Question about idioms for clearing a list

Ben Sizer kylotan at gmail.com
Tue Feb 7 05:02:42 EST 2006


Raymond Hettinger wrote:
> [Steven D'Aprano]
> > > The Zen isn't "only one way to do it". If it were, we
> > > wouldn't need iterators, list comps or for loops,
> > > because they can all be handled with a while loop (at
> > > various costs of efficiency, clarity or obviousness).
> > >
> > > del L[:] works, but unless you are Dutch, it fails the
> > > obviousness test.
>
> [Fredrik Lundh]
> > unless you read some documentation, that is.  del on sequences
> > and mappings is a pretty fundamental part of Python.  so are slicings.
> >
> > both are things that you're likely to need and learn long before you
> > end up in situation where you need to be able to clear an aliased
> > sequence.
>
> Fred is exactly correct.  Slicing is absolutely basic to Python.
> Accordingly, it gets covered right at the beginning of the tutorial
> (section 3.1).

Yes, right after UTF encoding details, complex numbers, and various
mentions of shell scripts.
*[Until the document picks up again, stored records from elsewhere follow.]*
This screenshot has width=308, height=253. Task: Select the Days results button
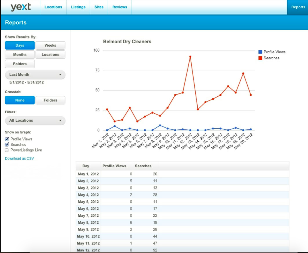point(20,46)
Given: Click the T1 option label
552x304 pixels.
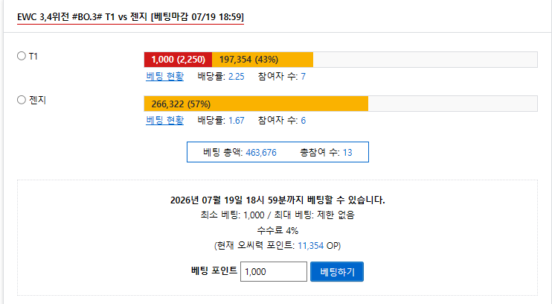Looking at the screenshot, I should (x=33, y=57).
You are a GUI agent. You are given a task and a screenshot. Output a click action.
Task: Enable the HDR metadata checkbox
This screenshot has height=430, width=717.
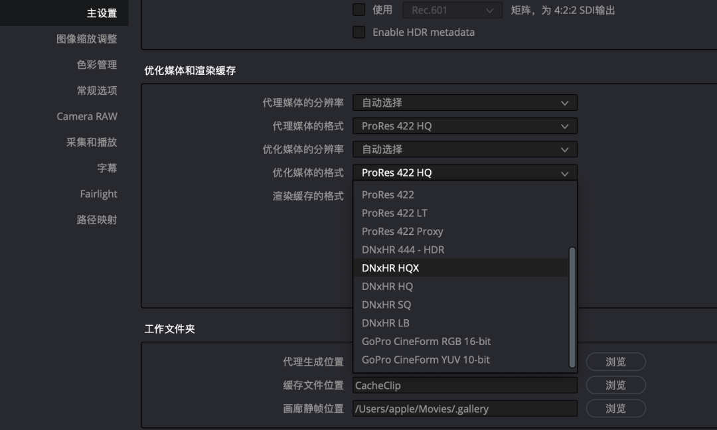[359, 32]
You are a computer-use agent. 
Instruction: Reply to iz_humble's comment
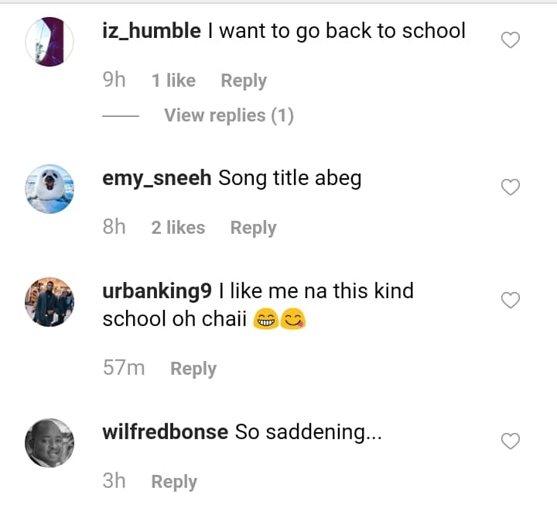pyautogui.click(x=244, y=81)
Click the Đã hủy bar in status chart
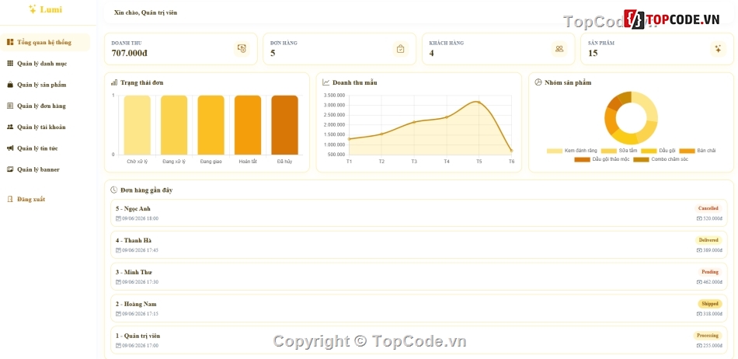Viewport: 738px width, 359px height. click(285, 125)
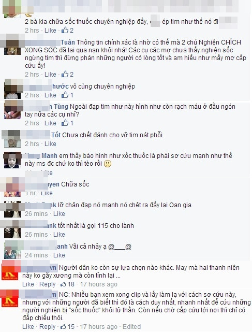Click '17 hours ago' timestamp with 18 likes

[x=99, y=284]
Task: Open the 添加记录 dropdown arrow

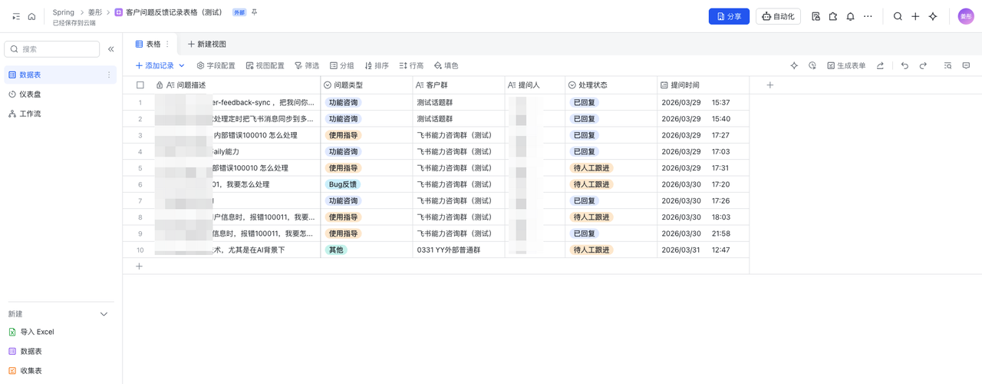Action: (x=182, y=66)
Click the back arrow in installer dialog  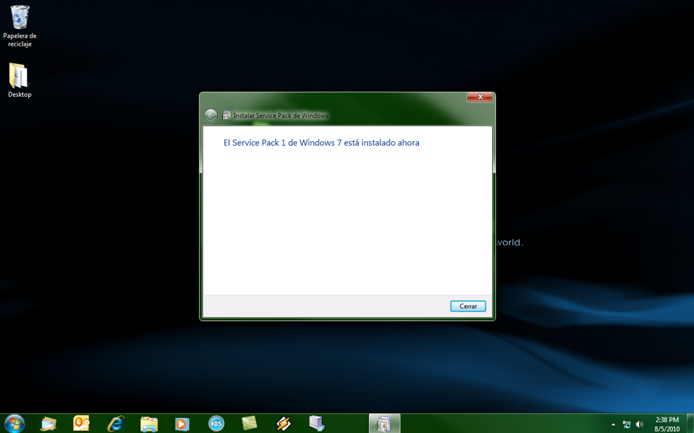211,115
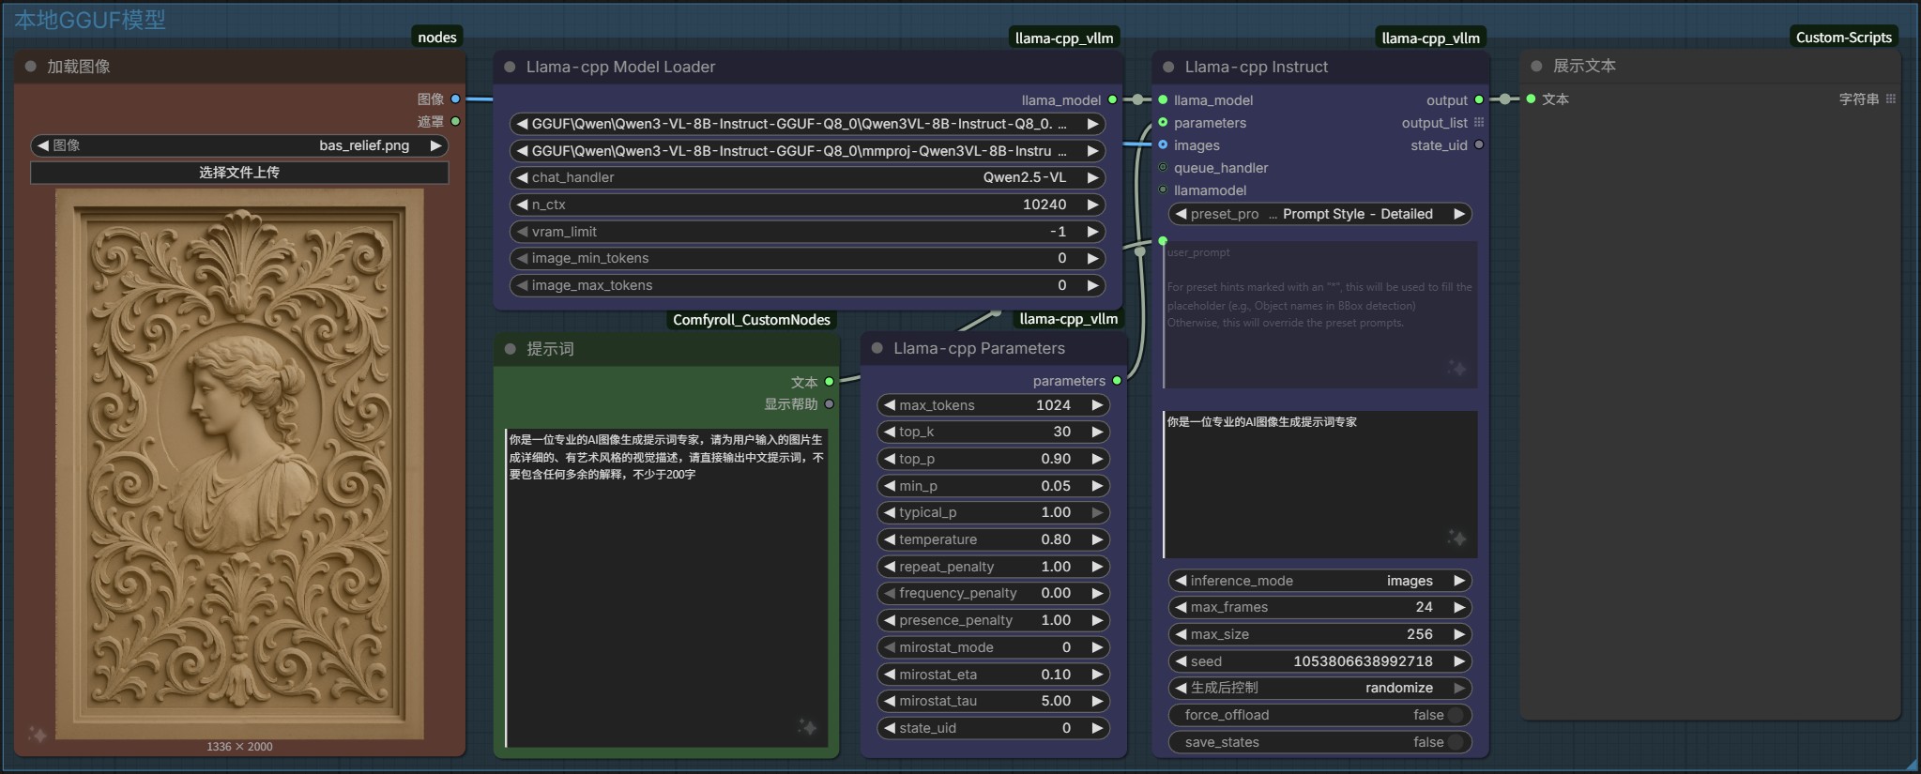Increase max_tokens with right arrow

[1097, 405]
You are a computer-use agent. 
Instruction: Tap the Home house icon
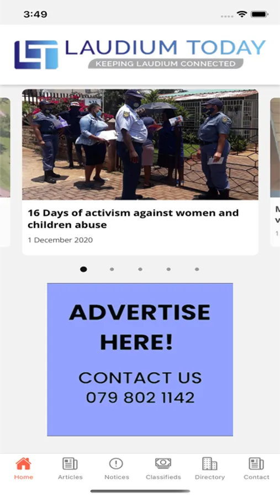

I don't want to criticise the hard work that
went into making the tutorial but let's not pretend it's the epitome of
documentation or even necessary the most obvious reference for users.

> Likewise, the del keyword is fundamental -- if you
> can't get, set, and del, then you need to go back to collections
> school.

I have hardly used the del keyword in several years of coding in
Python. Why should it magically spring to mind in this occasion?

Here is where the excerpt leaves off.